Banyak proyek baru, laba Intiland melejit 98,9%

Rabu, 1 Mei 2013 | 17:27 WIB ET

JAKARTA, kabarbisnis.com: Bertumbuhnya proyek-proyek baru yang cukup strategis rupanya mampu mengerek kinerja PT Intiland Development Tbk (DILD) sepanjang kuartal I tahun 2013. Intiland membukukan laba bersih sebesar Rp80,04 miliar, naik sebesar 98,9 persen dibanding periode yang sama di 2012 sebesar Rp40,27 miliar.

Direktur Investasi dan Pengelolaan Modal Intiland Archied Noto Pradono menjelaskan, naiknya nilai laba bersih disebabkan meningkatnya nilai pendapatan di seluruh segmen pengembangan. Tren positif ini ditopang oleh prospek pasar properti nasional yang sangat baik dan semakin tingginya tingkat kebutuhan masyarakat terhadap produk-produk properti.

”Pada akhir triwulan pertama tahun ini perseroan membukukan pendapatan sebesar Rp378,79 miliar, atau meningkat 50,3 persen dibandingkan triwulan pertama tahun lalu,” kata dia dalam keterangan tertulisnya, Rabu (1/4/2013).

Strategi pertumbuhan cepat yang dijalankan Intiland lewat pengembangan proyek-proyek baru berjalan efektif. Pengembangan sejumlah proyek baru yang dilakukan sejak 2011 sudah memberikan kontribusi nyata bagi peningkatan kinerja usaha.

“Kami yakin arah pertumbuhan usaha Intiland sudah sesuai jalur dalam upaya menciptakan pola pertumbuhan usaha secara berkelanjutan dan jangka panjang,” ucap Archied.

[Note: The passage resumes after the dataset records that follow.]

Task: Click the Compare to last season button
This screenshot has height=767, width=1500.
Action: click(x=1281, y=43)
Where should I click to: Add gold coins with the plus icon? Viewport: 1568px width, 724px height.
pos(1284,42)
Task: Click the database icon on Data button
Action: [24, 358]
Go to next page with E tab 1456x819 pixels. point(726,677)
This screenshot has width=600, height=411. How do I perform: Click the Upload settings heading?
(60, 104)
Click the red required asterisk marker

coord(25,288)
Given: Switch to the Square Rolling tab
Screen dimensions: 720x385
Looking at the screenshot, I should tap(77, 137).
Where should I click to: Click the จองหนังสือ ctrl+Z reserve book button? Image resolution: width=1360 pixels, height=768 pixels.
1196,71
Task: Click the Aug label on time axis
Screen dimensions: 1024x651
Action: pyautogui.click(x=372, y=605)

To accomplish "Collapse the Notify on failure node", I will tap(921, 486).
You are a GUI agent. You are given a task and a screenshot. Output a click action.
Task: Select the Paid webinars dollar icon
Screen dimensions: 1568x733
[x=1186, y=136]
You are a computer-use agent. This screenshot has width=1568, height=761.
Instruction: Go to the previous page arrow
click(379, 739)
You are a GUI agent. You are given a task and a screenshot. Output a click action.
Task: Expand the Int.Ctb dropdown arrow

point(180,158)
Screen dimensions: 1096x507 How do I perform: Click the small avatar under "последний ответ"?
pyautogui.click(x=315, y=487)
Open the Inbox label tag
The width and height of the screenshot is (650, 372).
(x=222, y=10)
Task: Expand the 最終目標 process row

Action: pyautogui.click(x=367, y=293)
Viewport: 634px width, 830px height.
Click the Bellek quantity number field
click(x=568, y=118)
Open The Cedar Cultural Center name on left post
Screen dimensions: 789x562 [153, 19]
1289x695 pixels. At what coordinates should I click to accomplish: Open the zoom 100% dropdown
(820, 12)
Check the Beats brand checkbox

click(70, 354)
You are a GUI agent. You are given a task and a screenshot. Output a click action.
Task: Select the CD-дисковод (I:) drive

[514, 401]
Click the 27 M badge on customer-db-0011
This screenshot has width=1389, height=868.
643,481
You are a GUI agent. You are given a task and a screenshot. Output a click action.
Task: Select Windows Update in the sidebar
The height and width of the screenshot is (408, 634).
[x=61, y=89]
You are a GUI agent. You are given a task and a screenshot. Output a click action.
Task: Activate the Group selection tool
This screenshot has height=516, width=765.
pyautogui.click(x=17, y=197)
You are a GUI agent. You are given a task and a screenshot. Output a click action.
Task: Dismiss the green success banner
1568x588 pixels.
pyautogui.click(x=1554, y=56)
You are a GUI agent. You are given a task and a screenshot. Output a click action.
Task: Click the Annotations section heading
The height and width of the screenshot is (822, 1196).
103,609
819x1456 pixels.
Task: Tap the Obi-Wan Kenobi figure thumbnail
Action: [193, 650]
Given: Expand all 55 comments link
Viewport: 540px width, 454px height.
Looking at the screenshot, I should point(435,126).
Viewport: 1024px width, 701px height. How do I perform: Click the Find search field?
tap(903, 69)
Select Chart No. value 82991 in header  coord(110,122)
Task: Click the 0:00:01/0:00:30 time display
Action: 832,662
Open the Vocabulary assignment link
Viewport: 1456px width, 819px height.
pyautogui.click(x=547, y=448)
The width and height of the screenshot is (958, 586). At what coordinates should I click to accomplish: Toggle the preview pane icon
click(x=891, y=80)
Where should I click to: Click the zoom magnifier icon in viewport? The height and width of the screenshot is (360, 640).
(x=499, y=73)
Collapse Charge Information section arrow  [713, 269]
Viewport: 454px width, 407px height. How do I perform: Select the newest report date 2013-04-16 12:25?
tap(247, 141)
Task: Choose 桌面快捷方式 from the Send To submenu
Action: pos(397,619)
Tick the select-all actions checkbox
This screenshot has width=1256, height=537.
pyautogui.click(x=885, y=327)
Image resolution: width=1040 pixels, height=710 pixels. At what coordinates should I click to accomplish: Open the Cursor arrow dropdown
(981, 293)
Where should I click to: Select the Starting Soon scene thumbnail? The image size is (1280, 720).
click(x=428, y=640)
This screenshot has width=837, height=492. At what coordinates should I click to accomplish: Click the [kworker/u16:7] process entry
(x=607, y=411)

Dari strategi pengembangan proyek, Intiland ke depan akan banyak membangun proyek-proyek yang masuk segmen pengembangan mixed-use dan high-rise serta berskala besar. Selama triwulan pertama tahun ini, Intiland meluncurkan dua proyek baru, yakni apartemen 1Park Avenue di Kebayoran, Jakarta Selatan dan Praxis di Surabaya.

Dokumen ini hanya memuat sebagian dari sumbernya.